The cardinal’s remarks were released on the same day as the Irish foreign affairs minister told Pope Benedict XVI that the his government will ban any European Union funding for stem-cell research in Ireland.

Speaking to the magazine in comments released just before the July 1-9 Fifth World Meeting of Families in Valencia, Spain, Cardinal Lopez Trujillo said "destroying human embryos is equivalent to an abortion.”

“It's the same thing," he said.

Embryonic stem-cell research, which some scientists believe could be used to treat a variety of illnesses, involves destroying human embryos to extract their stem cells. The Catholic Church opposes embryonic stem-cell research, while supporting the use of adult stem cells or those from umbilical-cord blood in research and to treat medical conditions.

“Excommunication applies to all women, doctors and researchers who eliminate embryos,” the cardinal said.

He stressed that “certain crimes,” such as abortion, and the “absolute emptiness” of gay marriage are being treated by society as if they had “become rights.”

"Even talking about the defense of life and family rights is being treated as a sort of crime against the state in some countries – a form of social disobedience or discrimination against women,” he said.

Dermot Ahern, Irish foreign affairs minister, said in a private audience with the pope that the Irish government’s banning of EU funding for stem-cell research is a part of a social policy focusing on the family.

Yet, Ahern said that the Irish government did not object to EU funding of embryonic stem-cell research in other member nations where it is legal and deemed ethical.

The Commission of the Bishops’ Conferences of the European Community (COMECE) condemned the June 15, 2006, vote on the proposal of the European Parliament and the European Commission to provide EU funding for research activities with human embryos and human embryonic stem cells.

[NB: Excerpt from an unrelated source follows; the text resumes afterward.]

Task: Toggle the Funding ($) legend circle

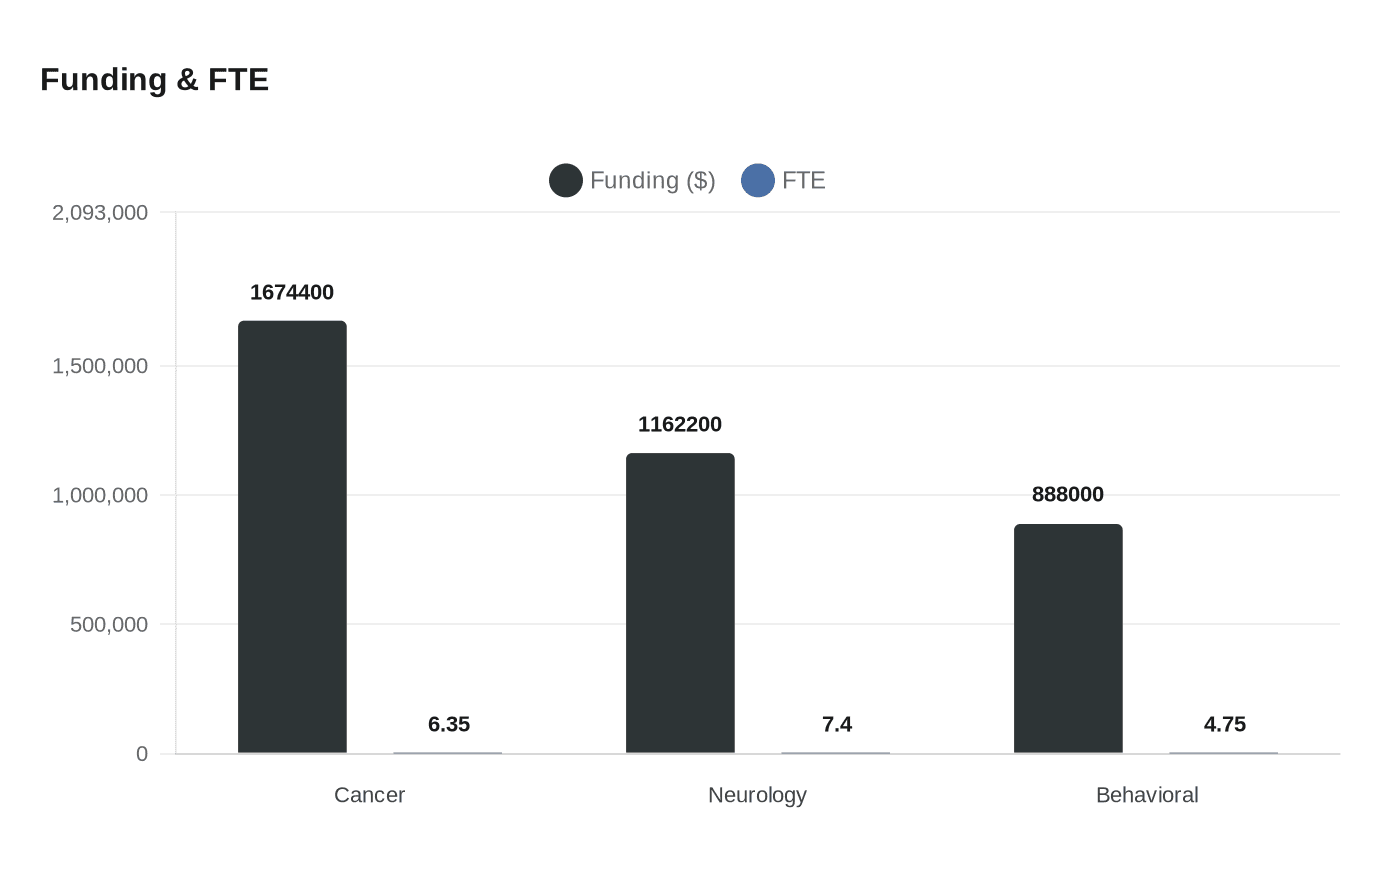Action: pos(566,181)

“Research instrumentalizing human life and using it as a raw material” is “not just a Catholic position,” said Msgr. Noel Treanor, Irish-born secretary-general of the bishops commission, but raises “fundamental anthropological and ethical problems” that leave many uneasy.

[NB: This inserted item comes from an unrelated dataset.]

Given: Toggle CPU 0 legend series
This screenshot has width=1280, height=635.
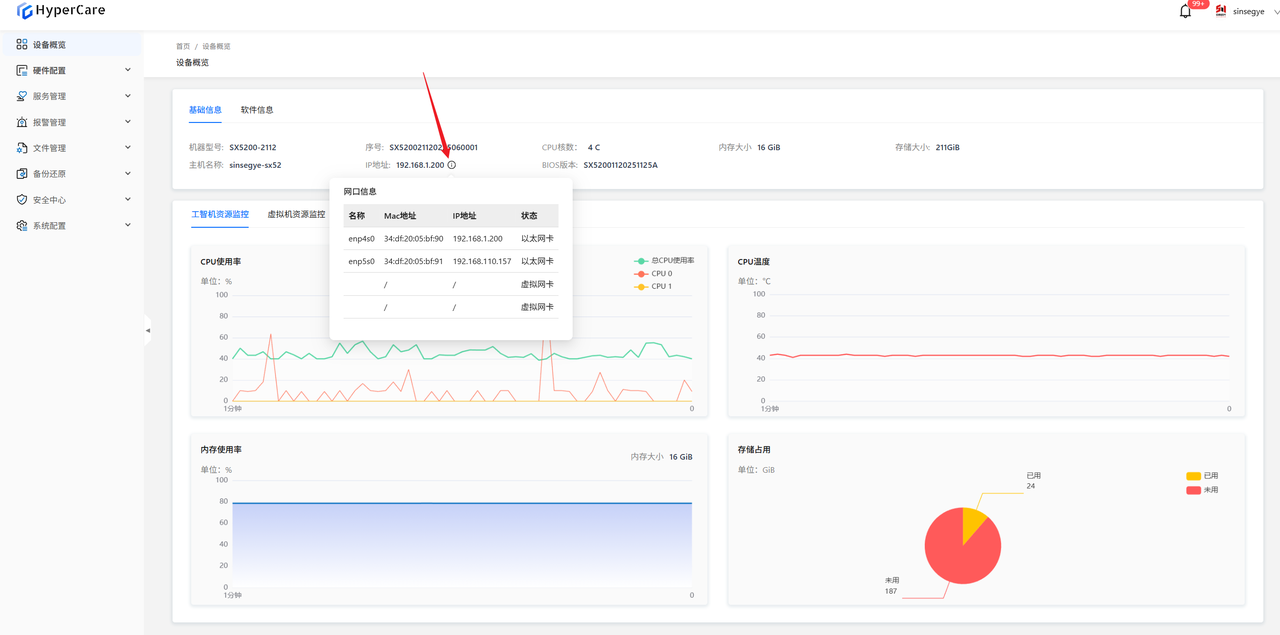Looking at the screenshot, I should [x=654, y=273].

In their first vote on the future funding for the 2007-13 research budget, the proposal of the Committee for Industry, Research and Energy was adopted by 284 votes to 249 with 32 abstentions.

The reported about 51 billion-euro ($64 billion USD) proposal would mean that European Union funds could be used for research into human stem cells – both adult and embryonic – depending on the content of each scientific proposal.